Provided material.
__________________________________________________

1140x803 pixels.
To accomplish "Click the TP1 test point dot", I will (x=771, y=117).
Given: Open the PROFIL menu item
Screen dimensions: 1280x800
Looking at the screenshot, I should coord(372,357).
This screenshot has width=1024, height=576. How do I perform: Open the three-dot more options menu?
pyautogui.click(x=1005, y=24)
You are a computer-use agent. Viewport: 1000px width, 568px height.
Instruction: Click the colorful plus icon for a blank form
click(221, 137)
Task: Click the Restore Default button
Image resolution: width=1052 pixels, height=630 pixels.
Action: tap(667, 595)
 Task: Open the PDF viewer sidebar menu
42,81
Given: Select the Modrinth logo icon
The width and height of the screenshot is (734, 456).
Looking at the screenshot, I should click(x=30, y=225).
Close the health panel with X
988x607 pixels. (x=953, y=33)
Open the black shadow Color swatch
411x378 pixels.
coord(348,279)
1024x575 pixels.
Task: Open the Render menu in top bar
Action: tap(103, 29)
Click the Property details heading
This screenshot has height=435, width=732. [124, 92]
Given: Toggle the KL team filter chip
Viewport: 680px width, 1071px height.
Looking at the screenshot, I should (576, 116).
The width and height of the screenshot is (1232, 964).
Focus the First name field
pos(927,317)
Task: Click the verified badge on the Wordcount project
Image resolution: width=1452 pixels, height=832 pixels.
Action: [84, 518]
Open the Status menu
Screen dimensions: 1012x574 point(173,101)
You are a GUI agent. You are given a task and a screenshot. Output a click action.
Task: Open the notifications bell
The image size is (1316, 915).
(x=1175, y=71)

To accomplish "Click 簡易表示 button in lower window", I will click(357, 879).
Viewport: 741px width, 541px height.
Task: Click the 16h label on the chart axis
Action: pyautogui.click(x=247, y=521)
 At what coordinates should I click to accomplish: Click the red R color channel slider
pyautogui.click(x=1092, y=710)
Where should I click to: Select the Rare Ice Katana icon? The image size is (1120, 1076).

__________________________________________________

Your assignment. Every entry needs to be retyped exactly.

Task solution.
1140x803 pixels.
To accomplish "Click the TP1 test point dot", I will (x=771, y=117).
Given: Open the PROFIL menu item
Screen dimensions: 1280x800
Looking at the screenshot, I should coord(372,357).
This screenshot has width=1024, height=576. How do I perform: Open the three-dot more options menu?
pyautogui.click(x=1005, y=24)
You are a computer-use agent. Viewport: 1000px width, 568px height.
Instruction: Click the colorful plus icon for a blank form
click(221, 137)
Task: Click the Restore Default button
Image resolution: width=1052 pixels, height=630 pixels.
Action: tap(667, 595)
 Task: Open the PDF viewer sidebar menu
42,81
Given: Select the Modrinth logo icon
The width and height of the screenshot is (734, 456).
Looking at the screenshot, I should click(x=30, y=225).
Close the health panel with X
988x607 pixels. (x=953, y=33)
Open the black shadow Color swatch
411x378 pixels.
coord(348,279)
1024x575 pixels.
Task: Open the Render menu in top bar
Action: tap(103, 29)
Click the Property details heading
This screenshot has height=435, width=732. [124, 92]
Given: Toggle the KL team filter chip
Viewport: 680px width, 1071px height.
Looking at the screenshot, I should (576, 116).
The width and height of the screenshot is (1232, 964).
Focus the First name field
pos(927,317)
Task: Click the verified badge on the Wordcount project
Image resolution: width=1452 pixels, height=832 pixels.
Action: [84, 518]
Open the Status menu
Screen dimensions: 1012x574 point(173,101)
You are a GUI agent. You are given a task and a screenshot. Output a click action.
Task: Open the notifications bell
The image size is (1316, 915).
(x=1175, y=71)

To accomplish "Click 簡易表示 button in lower window", I will click(357, 879).
Viewport: 741px width, 541px height.
Task: Click the 16h label on the chart axis
Action: pyautogui.click(x=247, y=521)
 At what coordinates should I click to accomplish: Click the red R color channel slider
pyautogui.click(x=1092, y=710)
Where should I click to: Select the Rare Ice Katana icon? The image size is (1120, 1076).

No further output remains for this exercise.